146

I can do

>>> os.path.join("c:/","home","foo","bar","some.txt")
'c:/home\\foo\\bar\\some.txt'

But, when I do

>>> s = "c:/,home,foo,bar,some.txt".split(",")
>>> os.path.join(s)
['c:/', 'home', 'foo', 'bar', 'some.txt']

What am I missing here?

5 Answers 5

260

The problem is, os.path.join doesn't take a list as argument, it has to be separate arguments.

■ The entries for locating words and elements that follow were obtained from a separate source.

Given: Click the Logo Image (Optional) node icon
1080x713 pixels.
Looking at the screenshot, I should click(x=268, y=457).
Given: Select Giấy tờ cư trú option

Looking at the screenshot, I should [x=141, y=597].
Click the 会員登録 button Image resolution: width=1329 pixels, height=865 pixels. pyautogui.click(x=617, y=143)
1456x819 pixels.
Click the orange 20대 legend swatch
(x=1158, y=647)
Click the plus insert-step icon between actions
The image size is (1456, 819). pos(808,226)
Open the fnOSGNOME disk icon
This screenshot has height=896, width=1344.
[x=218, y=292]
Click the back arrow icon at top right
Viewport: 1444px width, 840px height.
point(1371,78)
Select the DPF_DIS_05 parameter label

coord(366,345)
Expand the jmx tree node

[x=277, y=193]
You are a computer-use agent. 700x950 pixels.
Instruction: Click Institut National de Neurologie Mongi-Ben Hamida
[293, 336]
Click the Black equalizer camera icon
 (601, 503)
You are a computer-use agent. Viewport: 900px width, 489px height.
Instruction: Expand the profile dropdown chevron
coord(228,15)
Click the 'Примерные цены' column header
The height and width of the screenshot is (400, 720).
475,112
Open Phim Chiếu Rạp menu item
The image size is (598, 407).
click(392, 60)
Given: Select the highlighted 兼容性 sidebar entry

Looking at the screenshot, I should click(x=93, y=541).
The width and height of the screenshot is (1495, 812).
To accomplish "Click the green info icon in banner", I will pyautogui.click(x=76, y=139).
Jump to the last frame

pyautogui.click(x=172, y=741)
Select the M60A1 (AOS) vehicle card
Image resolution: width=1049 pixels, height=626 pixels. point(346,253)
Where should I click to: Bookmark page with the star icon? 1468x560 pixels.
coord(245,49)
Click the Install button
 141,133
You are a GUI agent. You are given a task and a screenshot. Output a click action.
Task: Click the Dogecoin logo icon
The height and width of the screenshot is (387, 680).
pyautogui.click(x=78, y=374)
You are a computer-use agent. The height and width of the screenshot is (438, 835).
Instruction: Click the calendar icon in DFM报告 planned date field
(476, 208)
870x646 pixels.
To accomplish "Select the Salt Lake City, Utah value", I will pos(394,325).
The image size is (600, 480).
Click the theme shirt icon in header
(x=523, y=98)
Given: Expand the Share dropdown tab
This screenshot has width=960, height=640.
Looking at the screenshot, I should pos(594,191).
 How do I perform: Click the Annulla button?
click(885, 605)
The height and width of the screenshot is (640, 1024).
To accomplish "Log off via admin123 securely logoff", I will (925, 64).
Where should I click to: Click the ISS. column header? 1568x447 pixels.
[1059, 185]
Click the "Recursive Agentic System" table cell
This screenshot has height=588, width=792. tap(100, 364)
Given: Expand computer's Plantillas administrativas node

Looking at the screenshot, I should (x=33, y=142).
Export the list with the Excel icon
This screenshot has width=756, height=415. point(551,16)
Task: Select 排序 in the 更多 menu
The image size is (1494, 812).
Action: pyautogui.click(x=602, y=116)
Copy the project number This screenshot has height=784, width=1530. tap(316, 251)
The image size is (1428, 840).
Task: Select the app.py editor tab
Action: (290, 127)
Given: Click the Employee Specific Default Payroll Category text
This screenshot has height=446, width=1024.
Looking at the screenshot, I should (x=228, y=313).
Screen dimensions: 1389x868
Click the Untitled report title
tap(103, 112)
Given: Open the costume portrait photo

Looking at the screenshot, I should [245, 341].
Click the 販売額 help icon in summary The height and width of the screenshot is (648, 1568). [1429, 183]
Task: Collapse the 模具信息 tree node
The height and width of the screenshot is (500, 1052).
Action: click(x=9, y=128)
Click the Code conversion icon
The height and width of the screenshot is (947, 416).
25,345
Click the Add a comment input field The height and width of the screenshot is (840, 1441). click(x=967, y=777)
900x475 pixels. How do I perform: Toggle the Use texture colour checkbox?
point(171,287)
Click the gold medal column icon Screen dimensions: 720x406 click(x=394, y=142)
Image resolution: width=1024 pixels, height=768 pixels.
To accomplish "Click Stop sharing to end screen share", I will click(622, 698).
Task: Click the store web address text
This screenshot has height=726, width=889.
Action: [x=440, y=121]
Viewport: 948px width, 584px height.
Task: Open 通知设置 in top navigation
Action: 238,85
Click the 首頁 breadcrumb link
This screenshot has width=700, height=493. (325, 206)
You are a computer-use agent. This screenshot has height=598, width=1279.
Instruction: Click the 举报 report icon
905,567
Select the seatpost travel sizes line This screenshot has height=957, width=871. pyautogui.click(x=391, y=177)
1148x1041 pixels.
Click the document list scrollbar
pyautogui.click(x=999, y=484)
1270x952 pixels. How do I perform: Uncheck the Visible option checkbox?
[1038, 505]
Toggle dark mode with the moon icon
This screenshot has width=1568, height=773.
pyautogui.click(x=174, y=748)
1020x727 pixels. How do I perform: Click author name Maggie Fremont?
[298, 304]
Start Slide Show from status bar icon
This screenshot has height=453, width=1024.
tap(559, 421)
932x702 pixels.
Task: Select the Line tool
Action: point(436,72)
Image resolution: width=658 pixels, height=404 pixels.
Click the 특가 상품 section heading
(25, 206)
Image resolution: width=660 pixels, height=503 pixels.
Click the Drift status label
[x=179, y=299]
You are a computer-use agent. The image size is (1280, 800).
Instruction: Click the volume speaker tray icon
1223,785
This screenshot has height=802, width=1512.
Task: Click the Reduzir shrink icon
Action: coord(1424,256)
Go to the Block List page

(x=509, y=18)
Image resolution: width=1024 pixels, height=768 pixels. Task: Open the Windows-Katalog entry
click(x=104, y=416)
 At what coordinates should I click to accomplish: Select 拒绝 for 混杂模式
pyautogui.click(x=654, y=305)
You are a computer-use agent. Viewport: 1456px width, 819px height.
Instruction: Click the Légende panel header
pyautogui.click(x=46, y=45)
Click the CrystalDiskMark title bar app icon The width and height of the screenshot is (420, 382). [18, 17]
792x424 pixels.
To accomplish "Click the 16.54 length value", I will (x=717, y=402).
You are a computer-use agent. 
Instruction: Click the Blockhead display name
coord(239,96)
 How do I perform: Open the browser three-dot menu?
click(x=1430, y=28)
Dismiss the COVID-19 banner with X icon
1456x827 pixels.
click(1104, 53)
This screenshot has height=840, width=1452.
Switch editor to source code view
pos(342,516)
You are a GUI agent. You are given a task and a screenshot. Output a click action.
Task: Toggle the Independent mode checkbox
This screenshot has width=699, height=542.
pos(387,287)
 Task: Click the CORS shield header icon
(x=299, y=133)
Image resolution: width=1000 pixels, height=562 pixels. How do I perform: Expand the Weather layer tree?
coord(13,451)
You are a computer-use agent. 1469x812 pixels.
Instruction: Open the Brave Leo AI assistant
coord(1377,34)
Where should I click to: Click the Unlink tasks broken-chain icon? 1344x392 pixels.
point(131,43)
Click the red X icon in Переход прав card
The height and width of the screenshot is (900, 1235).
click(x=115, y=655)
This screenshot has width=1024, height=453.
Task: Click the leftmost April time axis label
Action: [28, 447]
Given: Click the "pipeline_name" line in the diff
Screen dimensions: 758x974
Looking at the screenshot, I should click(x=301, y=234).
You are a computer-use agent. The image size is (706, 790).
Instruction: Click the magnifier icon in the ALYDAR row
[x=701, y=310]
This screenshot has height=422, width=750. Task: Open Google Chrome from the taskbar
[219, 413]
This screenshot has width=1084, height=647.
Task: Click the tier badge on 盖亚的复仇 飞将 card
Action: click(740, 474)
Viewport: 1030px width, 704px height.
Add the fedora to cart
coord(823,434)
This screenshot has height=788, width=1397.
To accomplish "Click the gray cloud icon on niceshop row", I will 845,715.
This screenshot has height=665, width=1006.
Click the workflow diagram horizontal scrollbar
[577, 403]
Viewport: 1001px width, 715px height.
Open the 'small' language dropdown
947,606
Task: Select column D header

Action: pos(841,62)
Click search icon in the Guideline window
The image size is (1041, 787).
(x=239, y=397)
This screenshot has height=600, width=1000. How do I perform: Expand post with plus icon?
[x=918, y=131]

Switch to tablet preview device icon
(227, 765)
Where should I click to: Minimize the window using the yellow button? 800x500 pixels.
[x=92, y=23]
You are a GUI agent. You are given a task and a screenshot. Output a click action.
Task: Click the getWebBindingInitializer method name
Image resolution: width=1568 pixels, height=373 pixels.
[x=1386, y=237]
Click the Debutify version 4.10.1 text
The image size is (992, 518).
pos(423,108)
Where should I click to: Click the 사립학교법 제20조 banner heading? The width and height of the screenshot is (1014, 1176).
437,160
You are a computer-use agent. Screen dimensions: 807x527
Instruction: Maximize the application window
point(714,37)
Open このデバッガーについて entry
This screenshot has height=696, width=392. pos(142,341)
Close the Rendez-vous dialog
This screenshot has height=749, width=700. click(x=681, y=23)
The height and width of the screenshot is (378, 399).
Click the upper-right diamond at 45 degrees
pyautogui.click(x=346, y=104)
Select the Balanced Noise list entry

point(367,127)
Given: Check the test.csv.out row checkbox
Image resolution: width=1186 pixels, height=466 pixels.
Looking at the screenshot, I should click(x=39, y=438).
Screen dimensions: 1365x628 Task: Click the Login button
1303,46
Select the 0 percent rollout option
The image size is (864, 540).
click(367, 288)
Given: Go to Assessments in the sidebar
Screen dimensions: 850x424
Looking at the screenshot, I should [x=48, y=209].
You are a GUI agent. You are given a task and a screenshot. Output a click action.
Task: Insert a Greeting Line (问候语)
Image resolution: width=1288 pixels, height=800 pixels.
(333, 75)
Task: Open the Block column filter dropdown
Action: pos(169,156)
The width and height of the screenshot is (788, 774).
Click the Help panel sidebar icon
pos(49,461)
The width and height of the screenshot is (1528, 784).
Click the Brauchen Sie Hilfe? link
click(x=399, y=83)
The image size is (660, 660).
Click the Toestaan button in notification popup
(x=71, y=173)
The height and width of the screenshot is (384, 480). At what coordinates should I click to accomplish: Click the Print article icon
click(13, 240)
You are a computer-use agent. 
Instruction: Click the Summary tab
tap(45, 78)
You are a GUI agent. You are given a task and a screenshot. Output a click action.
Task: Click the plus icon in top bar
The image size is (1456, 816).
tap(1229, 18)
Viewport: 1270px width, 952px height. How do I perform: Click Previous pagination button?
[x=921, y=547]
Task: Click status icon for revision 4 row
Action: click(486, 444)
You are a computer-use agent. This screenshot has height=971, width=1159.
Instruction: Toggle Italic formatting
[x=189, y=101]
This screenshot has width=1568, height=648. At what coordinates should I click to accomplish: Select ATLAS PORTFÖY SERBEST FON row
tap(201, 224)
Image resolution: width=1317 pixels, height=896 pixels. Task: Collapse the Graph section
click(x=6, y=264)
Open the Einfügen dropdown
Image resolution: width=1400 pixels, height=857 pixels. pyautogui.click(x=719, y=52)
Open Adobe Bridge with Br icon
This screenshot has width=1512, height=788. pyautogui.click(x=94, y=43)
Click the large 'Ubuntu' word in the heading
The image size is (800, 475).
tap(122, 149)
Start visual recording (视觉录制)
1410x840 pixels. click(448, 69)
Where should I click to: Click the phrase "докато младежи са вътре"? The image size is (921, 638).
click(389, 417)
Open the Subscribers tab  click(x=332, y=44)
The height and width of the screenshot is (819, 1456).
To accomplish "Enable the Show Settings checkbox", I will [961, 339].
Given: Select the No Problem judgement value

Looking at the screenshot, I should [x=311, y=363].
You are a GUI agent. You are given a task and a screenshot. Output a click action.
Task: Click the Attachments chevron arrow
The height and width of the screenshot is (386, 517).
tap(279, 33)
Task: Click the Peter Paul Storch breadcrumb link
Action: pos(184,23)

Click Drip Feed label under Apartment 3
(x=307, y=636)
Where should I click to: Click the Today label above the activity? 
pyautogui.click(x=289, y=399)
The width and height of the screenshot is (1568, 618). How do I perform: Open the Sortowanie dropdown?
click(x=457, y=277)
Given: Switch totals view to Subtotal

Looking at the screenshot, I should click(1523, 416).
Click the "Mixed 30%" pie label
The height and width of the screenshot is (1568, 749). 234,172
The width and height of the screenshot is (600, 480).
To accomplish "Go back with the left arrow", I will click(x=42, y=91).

To unpack the list into separate arguments required by join (and for the record: list was obtained from a string using split), use * - or the 'splat' operator, thus:

>>> s = "c:/,home,foo,bar,some.txt".split(",")
>>> os.path.join(*s)
'c:/home\\foo\\bar\\some.txt'
2
  • 13
    some more context for splat: docs.python.org/2/tutorial/…
    – A.Wan
    Jun 2, 2014 at 20:28
  • 4
    Note that I tried to use this to remove the last part of a full path. It resulted in an error (in Mac), as it was missing the first slash at /Users/.... To solve it, I added that leading slash manually, in case somebody faces the same problem...
    – J0ANMM
    Nov 15, 2016 at 17:50
33

Assuming join wasn't designed that way (which it is, as ATOzTOA pointed out), and it only took two parameters, you could still use the built-in reduce:

>>> reduce(os.path.join,["c:/","home","foo","bar","some.txt"])
'c:/home\\foo\\bar\\some.txt'

Same output like:

>>> os.path.join(*["c:/","home","foo","bar","some.txt"])
'c:/home\\foo\\bar\\some.txt' 

Just for completeness and educational reasons (and for other situations where * doesn't work).

Hint for Python 3

reduce was moved to the functools module.

3
  • 3
    In Python 3 reduce was moved to functools module in case anyone else was looking for it as I was. Dec 11, 2013 at 0:39
  • 3
    pity that python walks more and more away from functional style instead of embracing it and opening up. moving reduce away to a module is a statement.
    – SHernandez
    Jul 12, 2015 at 22:35
  • Even in 2.7 one can from functools import reduce
    – duhaime
    Feb 20, 2018 at 12:27
18

I stumbled over the situation where the list might be empty. In that case:

os.path.join('', *the_list_with_path_components)

Note the first argument, which will not alter the result.

1
  • os.path.join('', *the_list_with_path_components) is not adding the leading slash in python 2.7, i am curious how can i preserve this slash
    – masky007
    Apr 29, 2022 at 13:07
11

It's just the method. You're not missing anything. The official documentation shows that you can use list unpacking to supply several paths:

s = "c:/,home,foo,bar,some.txt".split(",")
os.path.join(*s)

Note the *s intead of just s in os.path.join(*s). Using the asterisk will trigger the unpacking of the list, which means that each list argument will be supplied to the function as a separate argument.

2
  • Better look into your link once more ;-) Feb 12, 2013 at 10:39
  • @Greg it is prefered on SO to copy the relevant parts into the answer and not just paste a link, maybe therefore the downvotes
    – SHernandez
    Jul 12, 2015 at 22:37
2

This can be also thought of as a simple map reduce operation if you would like to think of it from a functional programming perspective.

import os
folders = [("home",".vim"),("home","zathura")]
[reduce(lambda x,y: os.path.join(x,y), each, "") for each in folders]

reduce is builtin in Python 2.x. In Python 3.x it has been moved to itertools However the accepted the answer is better.

This has been answered below but answering if you have a list of items that needs to be joined.